Пока он ездил, Татьяна баню истопила, вымыла обоих и медные крестики на шею им повесила. Вернулся он из ултыра, а Туанко и Вета за столом уже сидят, как именинники. Татьяна перед ними топчется, учит их, бог, говорит, у нас один, но в трех лицах — бог отец, бог дух святой, бог Исус Христос…

— А который бог большой? — спросил Туанко. — Я ему кровью рыло намажу, чтобы не сердился.

Татьяна закричала на парня, обозвала «нехристем», схватила с божницы икону. Гляди, говорит, какой Христос наш, молись ему, чтоб простил твои грехи, вольныя и невольный…

— Прости вольныя и невольныя, большой бог, — сказал Туанко, кланяясь иконе.

Татьяна успокоилась и стала рассказывать им, как жил Христос в граде Назарет именуемом, как пришел он в Иерусалим к фарисеям…

— Схватила его стража ерусалимская по навету иудиному, повела его стража на мученичество. Распяли бога нашего, гвоздями железными приколотили к кресту…

Туанко слушал и сестре пересказывал по-своему, по-ултырски. Вета улыбалась.

— Ты чего ей такое мелешь! — накинулась Татьяна на парня. — Я про страсти господни толкую, а она хохочет!

Туанко и сам засмеялся.

— Большого бога нельзя гвоздями колотить, она думает.

Татьяна только руками всплеснула.

— Отстань ты от них, — сказал Кондратий жене. — Не майся зря! Поживут у нас, привыкнут!

Татьяна поставила икону на божницу и ушла в кут за печку, квашонку ставить.

Кондратий пересел с лавки за стол и сказал Бете, что выкуп старый Сюзь принял.

— Теперь ты моя дочь! Нывка моя. Понимаешь?
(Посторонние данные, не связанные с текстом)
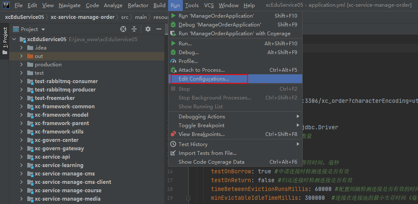Open the Tools menu
Viewport: 418px width, 204px height.
pos(192,5)
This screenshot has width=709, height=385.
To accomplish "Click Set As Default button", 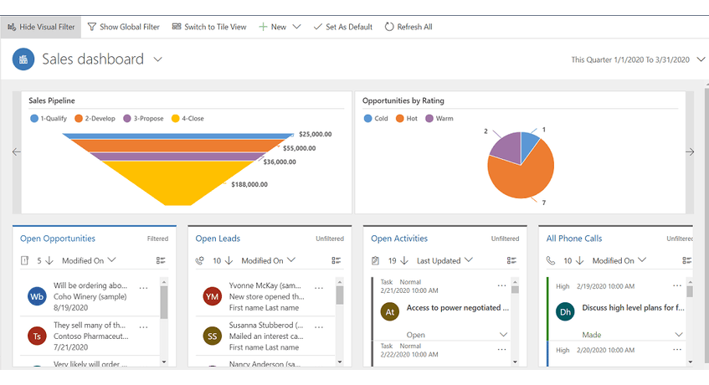I will pyautogui.click(x=343, y=27).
— Она понимает, большой отец, — сказал Туанко. — Устя ее научила по-вашему.

— А ты куда собрался на ночь глядя?

— Бетеля трясти. Рыбу принесу, большой отец.

Кондратий пошел с ним на омута. Все едино, надо где-то коротать ночь. В последнее время он плохо спал — тосковал об Ивашке. Сильно тосковал, но виду не показывал, не хотел зря Татьяну расстраивать.

Всю ночь они провозились с ветелями, зато ведра три рыбы достали.

Татьяна у ворот встретила, сказала, что пришли сыновья из лесу.

Кондратий с утра заставил их семенную рожь сушить на ветру, а сам взялся дно подшивать к лукошку. Туанко не отходил от него, расспрашивал. Чудно парню казалось, что большой отец волчью шкуру подшивает к лукошку сыромятными ремнями.

— Будешь хозяином, — учил Кондратий парня, — доспей из волчьей шкуры решето, о тридцати дырах, и сей из него семена, и никто не попортит твоей нивы: ни гнус, ни птица. А если медведь начнет портить ниву, то возьми конскую голову, валяющуюся, и до солнышка, чтобы никто не видел тебя, ткни эту конскую голову зубами кверху среди поля на березовый кол.

— А где твоя гарь, большой отец? За речкой?

— Не по гари, парень, будем сеять нынче.

Кондратий рассказал ему, что на Руси у всякого хозяина три поля: на первом хозяин озимую рожь сеет, на втором — ярь, а третье поле под паром лежит, отдыхает.

— Сам видишь, с лесом мне воевать тяжело. У вас в ултыре людей много, старый Сюзь с десятиной леса за три дня справляется. На одну весну он лес рубит, на другую — лес попалит и сеет по гари. Короб высеет — шестьдесят коробов соберет. Хорошо, когда семья пятьдесят человек… Вот так, парень. А мне всякий раз приходится соседям кланяться, то деду твоему, то князю Юргану. Лес рублю весной — кланяюсь, помогите! Осенью срубленный лес по лядине растаскивать надо, опять кланяюсь. Семья-то моя невелика… Лет десять назад вырубил я две десятины леса за малинниками, бревна во двор свозил, пни выкорчевал, спахал. Соху-то мою видел? Ей и пахал. В первый год рожь посеял, на другой — ячмень, а на третий год сеять не стал, пусть, думаю, отдохнет годков восемь земля, силы наберется… Ну, а нынче тот шутем, за малинниками, вспашем под рожь.

В избу вбежал Прохор.

— Чего ты? — спросил его Кондратий. — За рожь семенную боишься?